9. The AI-driven global labor employment risk early warning system according to claim 8, wherein When the global employment risk is at a low risk, the specific methods for the global employment risk warning module to mainly archive the data and monitor abnormal fluctuations through the dynamic volatility smoothing index, and give a high-risk warning or not give a warning include: When it is a low risk, the global employment risk warning module mainly archives the global employment risk data, and at the same time detects abnormal fluctuations through the dynamic volatility smoothing index. If the volatility of the current global employment risk data is greater than the dynamic volatility smoothing index, a high-risk warning is triggered. If the volatility of the current global employment risk data is less than or equal to the dynamic volatility smoothing index, no warning is given; Among them, the steps of the dynamic volatility smoothing index are: first, obtain the volatility data, that is, the difference between two adjacent global employment risk data; Secondly, set the smoothing coefficient, and the range is from 0 to 1; In addition, use random initialization for the initial volatility smoothing index, and calculate the dynamic volatility smoothing index through the dynamic volatility smoothing method.

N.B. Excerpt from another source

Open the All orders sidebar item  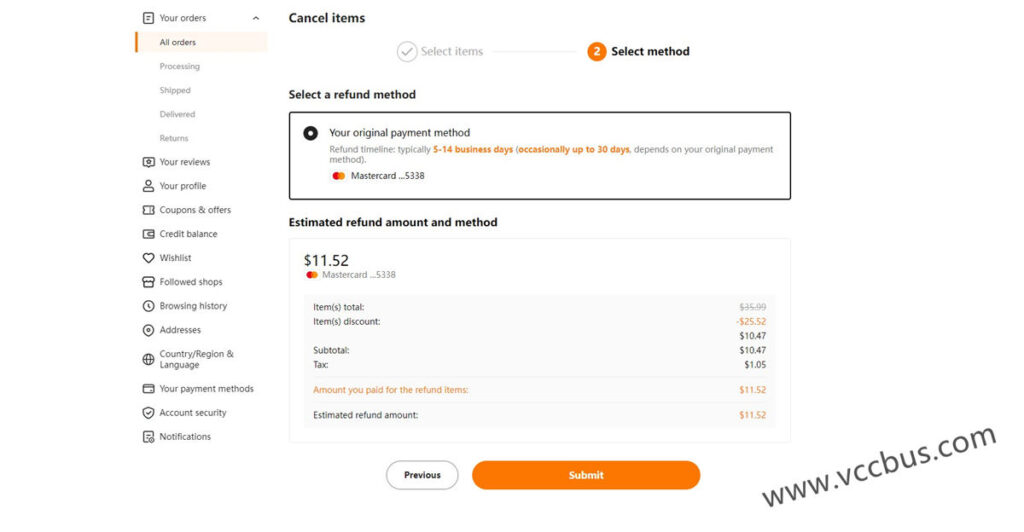(178, 42)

10. An AI-driven global labor employment risk warning method, which is applied to the AI-driven global labor employment risk warning system according to any one of claims 1 to 9, and is characterized in that, Include: Step SS1: By deploying K_L nodes globally, use the blockchain smart contract to verify the node identities, collect unstructured data, encrypt it, generate redundant data blocks using erasure codes, store it in IPFS and identify it through CID for distributed storage, backup and reorganization; Step SS2: For the image data and audio data in the unstructured data, use the image text intelligent extraction method to convert the image data into text data; use the audio text intelligent extraction method to convert the audio data into text data; Step SS3: For the text data, design a rule knowledge base to identify G risk types from the text data. The risk types include K_G keywords, phrases and sentence patterns related to this risk type; Among them, the rule knowledge base includes a keyword list, a phrase list and a sentence pattern list; use the flexible cosine similarity method to calculate the critical dynamic similarity in the keyword list; Step SS4: Extract structured data within the F_D time period from the sentence patterns of each risk type through information extraction technology, and after normalization, use the SVR method to predict the risk values of each risk type; calculate the employment risk level data of each risk type in M countries through the weighted average method, and finally calculate the global employment risk data based on the employment risk level data of each risk type in M countries; Step SS5: Set the global employment risk threshold according to the historical global employment risk data; Compare the global employment risk data with the global employment risk threshold to judge the severity of the risk; and based on the severity of the risk, conduct different early warnings; Step SS6: When the global employment risk is at a low level, the global employment risk early warning module mainly archives data, monitors abnormal fluctuations through the dynamic volatility smoothing index, and issues high-risk early warnings or does not issue early warnings.